I want to batch messages with KStream interface.

I have a Stream with Keys/values I tried to collect them in a tumbling window and then I wanted to process the complete window at once.

builder.stream(longSerde, updateEventSerde, CONSUME_TOPIC)
                .aggregateByKey(
                        HashMap::new,
                        (aggKey, value, aggregate) -> {
                            aggregate.put(value.getUuid, value);
                            return aggregate;
                        },
                        TimeWindows.of("intentWindow", 100),
                        longSerde, mapSerde)
                .foreach((wk, values) -> {

The thing is foreach gets called on each update to the KTable.

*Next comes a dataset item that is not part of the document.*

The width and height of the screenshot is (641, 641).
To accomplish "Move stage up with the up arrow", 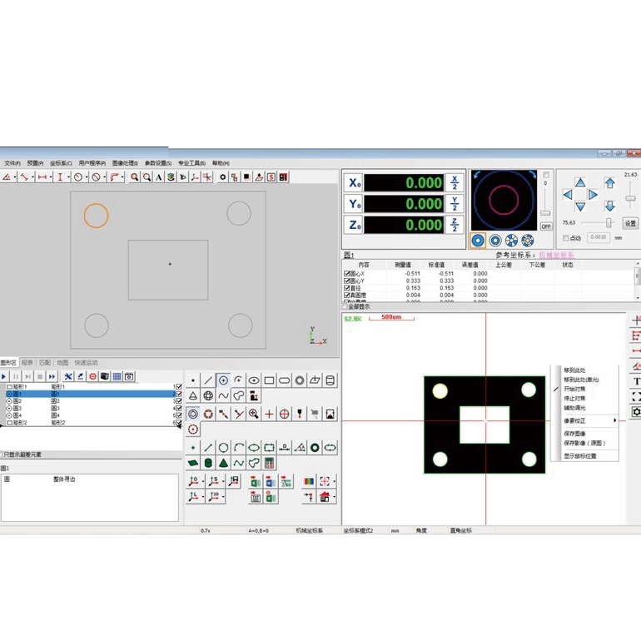I will [x=580, y=182].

I would like to process the whole window once it is complete. As in collect Data from 100 ms and then process at once. In for each.

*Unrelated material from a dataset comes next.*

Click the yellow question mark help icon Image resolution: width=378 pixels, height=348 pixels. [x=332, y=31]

16:** - windows from 2016-08-23T10:56:26 to 2016-08-23T10:56:27, key 2016-07-21T14:38:16.288, value count: 294
16:** - windows from 2016-08-23T10:56:26 to 2016-08-23T10:56:27, key 2016-07-21T14:38:16.288, value count: 295
16:** - windows from 2016-08-23T10:56:26 to 2016-08-23T10:56:27, key 2016-07-21T14:38:16.288, value count: 296
16:** - windows from 2016-08-23T10:56:26 to 2016-08-23T10:56:27, key 2016-07-21T14:38:16.288, value count: 297
16:** - windows from 2016-08-23T10:56:26 to 2016-08-23T10:56:27, key 2016-07-21T14:38:16.288, value count: 298
16:** - windows from 2016-08-23T10:56:26 to 2016-08-23T10:56:27, key 2016-07-21T14:38:16.288, value count: 299
16:** - windows from 2016-08-23T10:56:27 to 2016-08-23T10:56:28, key 2016-07-21T14:38:16.288, value count: 1
16:** - windows from 2016-08-23T10:56:27 to 2016-08-23T10:56:28, key 2016-07-21T14:38:16.288, value count: 2
16:** - windows from 2016-08-23T10:56:27 to 2016-08-23T10:56:28, key 2016-07-21T14:38:16.288, value count: 3
16:** - windows from 2016-08-23T10:56:27 to 2016-08-23T10:56:28, key 2016-07-21T14:38:16.288, value count: 4
16:** - windows from 2016-08-23T10:56:27 to 2016-08-23T10:56:28, key 2016-07-21T14:38:16.288, value count: 5
16:** - windows from 2016-08-23T10:56:27 to 2016-08-23T10:56:28, key 2016-07-21T14:38:16.288, value count: 6

at some point the new window starts with 1 entry in the map. So I don't even know when the window is full.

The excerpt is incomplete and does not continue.